Il faut connaître le film par cœur, image par image. Puis il faut imaginer, essayer, renoncer, prévoir, oublier, essayer de nouveau… et enfin laisser libre cours à son inspiration sur scène.
Aux Nuits de l’improvisation, vous avez déjà invité danseur, jongleur, contorsionniste.

Le spectacle vivant est-il aussi une source d’inspiration pour vous ?

C’est curieux cette expression de « spectacle vivant ». Y aurait-il des « spectacles morts » ? En tout cas, j’ai toujours aimé la scène, qui est pour moi un monde beaucoup plus « réel » que la vie quotidienne. Le concert est une belle chose. Mais la mise en images et en espace de la musique me fascine.

Dans les concerts Enigma, vous partez de livres qui vous ont séduit ? Comment les choisissez-vous ?
Ce sont tout simplement les livres de mon enfance, ceux qui m’ont fait rêver, qui ont façonné mon imaginaire. J’ai perdu de vue et en partie oublié la plupart de mes camarades de classe, mais je n’ai jamais oublié Alice, le capitaine Nemo, Colin ou Chloé… Ils sont restés mes amis.
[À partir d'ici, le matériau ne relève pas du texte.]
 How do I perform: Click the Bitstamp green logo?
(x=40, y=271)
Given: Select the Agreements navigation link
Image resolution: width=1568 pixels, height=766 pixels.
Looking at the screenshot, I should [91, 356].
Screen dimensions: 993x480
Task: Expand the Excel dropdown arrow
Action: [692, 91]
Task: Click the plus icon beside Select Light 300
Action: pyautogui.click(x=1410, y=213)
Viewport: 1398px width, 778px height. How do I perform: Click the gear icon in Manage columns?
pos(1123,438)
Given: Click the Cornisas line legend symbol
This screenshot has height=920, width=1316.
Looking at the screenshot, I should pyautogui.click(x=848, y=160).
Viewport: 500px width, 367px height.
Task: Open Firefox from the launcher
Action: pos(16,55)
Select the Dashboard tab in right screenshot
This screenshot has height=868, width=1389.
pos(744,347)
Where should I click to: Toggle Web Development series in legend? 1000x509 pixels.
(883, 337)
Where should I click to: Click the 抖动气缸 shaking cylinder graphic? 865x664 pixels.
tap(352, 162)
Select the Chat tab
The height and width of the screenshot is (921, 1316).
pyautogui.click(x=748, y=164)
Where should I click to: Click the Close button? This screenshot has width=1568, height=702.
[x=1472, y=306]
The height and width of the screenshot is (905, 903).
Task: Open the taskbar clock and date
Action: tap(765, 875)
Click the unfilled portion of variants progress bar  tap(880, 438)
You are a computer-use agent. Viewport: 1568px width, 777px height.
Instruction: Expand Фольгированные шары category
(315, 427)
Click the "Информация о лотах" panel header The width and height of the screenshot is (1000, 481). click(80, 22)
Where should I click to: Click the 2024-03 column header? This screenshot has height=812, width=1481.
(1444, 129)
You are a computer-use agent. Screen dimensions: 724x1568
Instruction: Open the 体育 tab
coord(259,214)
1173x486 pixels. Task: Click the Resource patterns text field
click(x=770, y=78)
Vous avez participé à l’opération Piano-peintre au Musée de Grenoble. En quoi consistait cette expérience, et que vous a-t-elle apporté ?
Imaginer l’équivalent sonore et poétique d’une toile, d’un dessin ou d’une sculpture est à la fois problématique et fascinant. Une correspondance exacte entre les arts est impossible, car chacun d’eux obéit à des règles très différentes et ne s’adresse pas à la même partie du cerveau et de l’entendement. Mais quel artiste n’est pas tenté malgré tout par cette alliance ? Donner à voir autant qu’à entendre, créer des interactions entre l’œil et l’oreille, est une merveilleuse manière de renouveler sensations et sentiments.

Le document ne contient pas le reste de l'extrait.